Okay, I understand your point. Basically, you rewrote an awful (clickbat-worthy) enterprisey Java web app into a reasonable, maintainable Python web app. I am sympathetic. Yes, I agree: I have seen, sadly, far more trashy Java enterprisey apps than not. Why? I don't know. The incentives are not well-aligned.
As a counterpoint: Look at Crazy Bob's (Lee/R.I.P.) Google Guice or Norman Maurer's Netty.IO or Tim Fox's Vert.x: All of them are examples of how to write ultra-lean, low-level, high-performance modern Java apps... but are frequently overlooked to hire cheap, low-skill Java devs to write "yet another Spring app".
> but are frequently overlooked to hire cheap, low-skill Java devs to write "yet another Spring app".
Yeah, that’s why I labeled it culture since it was totally a business failure with contracting companies basically doing the “why hire these expensive people when we get paid the same either way?” No point at ranting about the language, it can’t fix the business but unfortunately there’s a ton of inertia around that kind of development and a lot of people have been trained that way. I imagine this must be very frustrating for the Java team at Oracle knowing that their hard work is going to be buried by half of the users.

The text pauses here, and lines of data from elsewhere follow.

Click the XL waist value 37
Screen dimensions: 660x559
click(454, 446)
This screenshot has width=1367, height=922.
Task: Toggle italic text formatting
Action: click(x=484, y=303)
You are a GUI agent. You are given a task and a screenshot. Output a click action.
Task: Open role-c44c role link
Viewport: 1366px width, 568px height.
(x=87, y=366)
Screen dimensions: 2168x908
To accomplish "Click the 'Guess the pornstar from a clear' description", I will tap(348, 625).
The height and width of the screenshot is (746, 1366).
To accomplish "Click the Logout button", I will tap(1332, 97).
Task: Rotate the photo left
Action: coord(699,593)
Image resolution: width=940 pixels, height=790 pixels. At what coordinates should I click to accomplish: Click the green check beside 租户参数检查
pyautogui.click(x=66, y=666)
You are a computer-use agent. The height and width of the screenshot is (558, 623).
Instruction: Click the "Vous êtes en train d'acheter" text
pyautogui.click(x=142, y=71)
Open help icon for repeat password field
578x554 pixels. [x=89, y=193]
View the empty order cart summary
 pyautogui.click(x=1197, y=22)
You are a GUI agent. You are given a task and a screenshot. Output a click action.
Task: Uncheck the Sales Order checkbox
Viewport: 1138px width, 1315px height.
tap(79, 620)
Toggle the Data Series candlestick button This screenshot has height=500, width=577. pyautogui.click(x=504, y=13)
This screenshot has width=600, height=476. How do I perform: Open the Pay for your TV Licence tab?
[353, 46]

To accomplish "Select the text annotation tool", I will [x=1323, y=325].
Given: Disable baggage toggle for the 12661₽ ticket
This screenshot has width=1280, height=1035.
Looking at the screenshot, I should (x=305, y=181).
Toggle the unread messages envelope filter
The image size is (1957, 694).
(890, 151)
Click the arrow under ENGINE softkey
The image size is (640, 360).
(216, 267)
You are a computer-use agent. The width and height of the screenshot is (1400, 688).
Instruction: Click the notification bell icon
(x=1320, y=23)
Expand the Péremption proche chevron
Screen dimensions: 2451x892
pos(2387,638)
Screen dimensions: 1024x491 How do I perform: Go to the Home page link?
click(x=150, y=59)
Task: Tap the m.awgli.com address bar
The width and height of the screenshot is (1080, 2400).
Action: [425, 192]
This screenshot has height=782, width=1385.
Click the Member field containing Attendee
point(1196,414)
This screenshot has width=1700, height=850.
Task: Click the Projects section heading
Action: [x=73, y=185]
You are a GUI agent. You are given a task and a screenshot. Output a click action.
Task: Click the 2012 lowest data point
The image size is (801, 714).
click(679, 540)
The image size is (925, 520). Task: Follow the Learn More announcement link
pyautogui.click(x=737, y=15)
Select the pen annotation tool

IMO the “Spring fever” is the most horrible thing that has happened to Java. There genuinely are developers and companies that reduce the whole language and its ecosystem to Spring. This is just sad. I’m glad that I have been working 15+ years with Java and never touched any Spring stuff whatsoever.
As a counterpoint: Look at Crazy Bob's (Lee/R.I.P.) Google Guice or Norman Maurer's Netty.IO or Tim Fox's Vert.x: All of them are examples of how to write ultra-lean, low-level, high-performance modern Java apps... but are frequently overlooked to hire cheap, low-skill Java devs to write "yet another Spring app".